The Love Letters of Abelard and Lily by Laura Creedle

Thanks to Lily's lack of impulse control due to her ADHD she ends up in detention when she accidentally breaks a room divider.  Her companions in detention are Abelard, a boy she scarred with her lunchbox when they were seven, and Richard, a talented artist who sketches a picture of Abelard that Lily takes.  Looking at the sketch of Abelard, Lily notices for the first time how handsome he is and she writes a passage from the old book The Love Letters of Abelard and Heloise on it.  When the picture gets posted online and attracts a lot of attention, the two teens begin a texting relationship and then start dating in real life.  Lily is always battling the impulse control monster that arises within her whenever she is off her medication (medication that leaves her with no emotions whatsoever when she IS taking it) while Abelard fights his own social issues thanks to his Asperger's syndrome. Yet the two are perfect together until Abelard leaves to go to an exclusive school designed especially for him and others who are brilliant, and Lily decides to try an experimental brain surgery meant to help her focus.

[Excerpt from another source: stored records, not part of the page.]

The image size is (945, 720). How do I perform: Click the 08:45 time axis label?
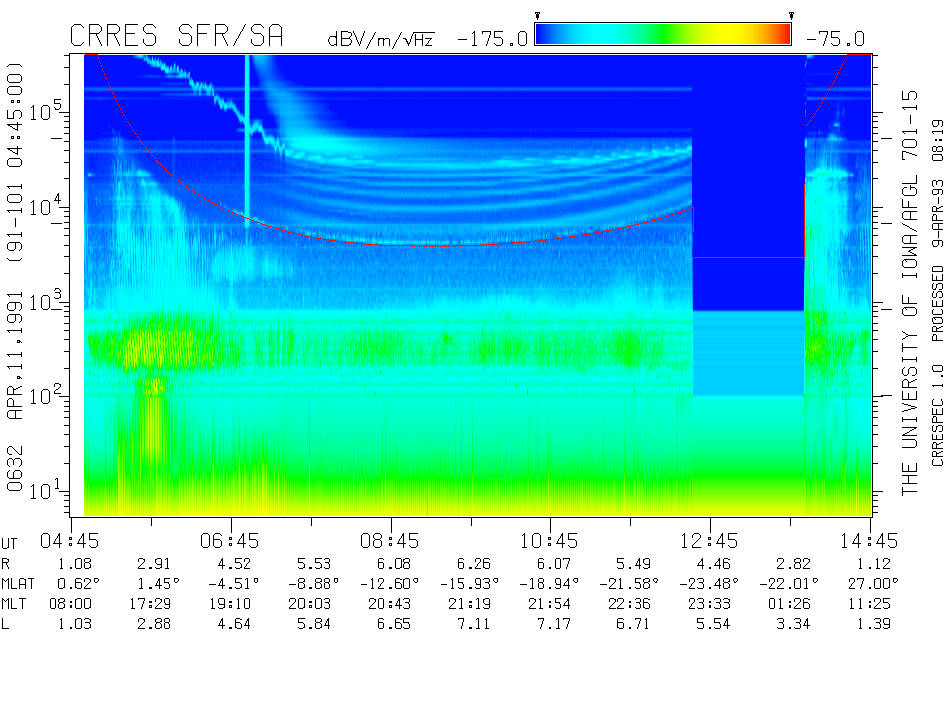tap(391, 541)
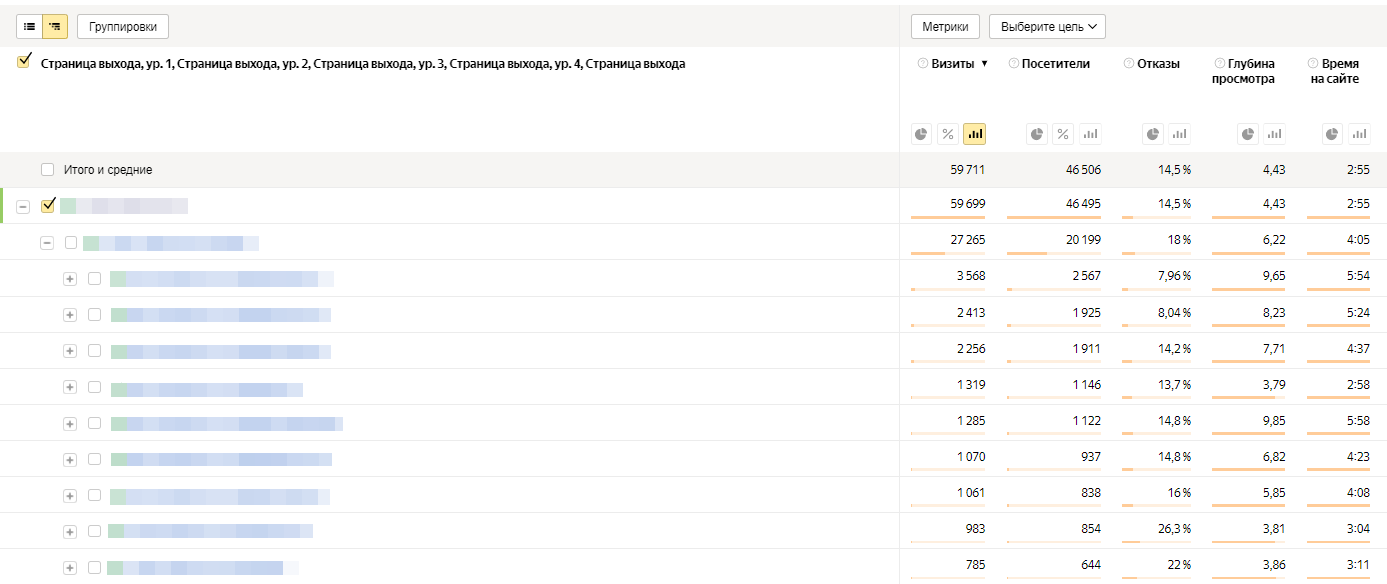This screenshot has width=1387, height=584.
Task: Tick the checkbox in the 3 568 visits row
Action: (94, 279)
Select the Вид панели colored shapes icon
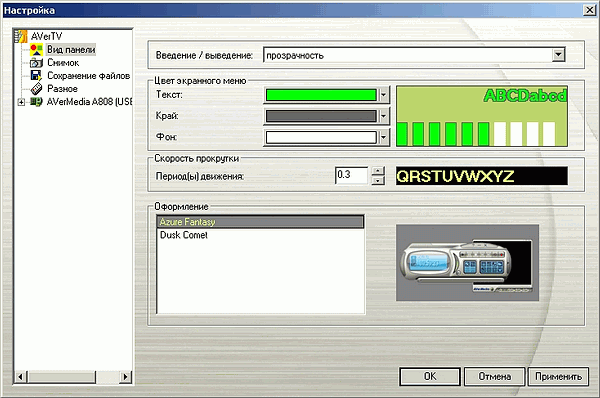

In reflecting on this book I can see that Lily and Abelard's romance is very nearly a fantasy in how quickly it developed and how perfectly these two misfits fit together.  I can see that, but I don't care because while I was reading it I just loved both of them and how their oddness was what brought them together.  Although I guess the genre that best categorizes this book is romance, there is so much more in it, most notably, Lily's struggle with ADHD.  Not having that myself I can't speak to the authenticity of how it is portrayed (although the author says she has it) but assuming it's accurate, I got a real feel for the frustration of navigating the world and I could see why she would choose brain surgery even though that's a pretty extreme option.  There is so much rich description of Lily's reactions but the scene that sticks with me is when she sees other girls coming back to school with fancy coffee drinks and she wonders what it would be like to move through the world like those girls - no monsters inside, free to take so much for granted - and I realized that I am those girls and really thought about how Lily was struggling every minute of the day.   Creedle's writing is also full of just some beautifully crafted turns of phrase that had me marking passages to go back and ponder.  For instance, I was mostly sold on the book already by page three with the description of the noise level in a school without walls - a stupid educational/architectural trend that has already had two revivals during my career.  And then Lily's ruminations about happiness and our desire to be happy all the time and how we use happiness as a yardstick to measure the worth of our lives which she sums up as such:  "It's a bully of a word, happy."  That sentence stopped me in my (reading) tracks and knocked me back with its simplicity and profundity.  It is nice to read a book that I not only enjoyed for its story, but also for the way in which it is crafted.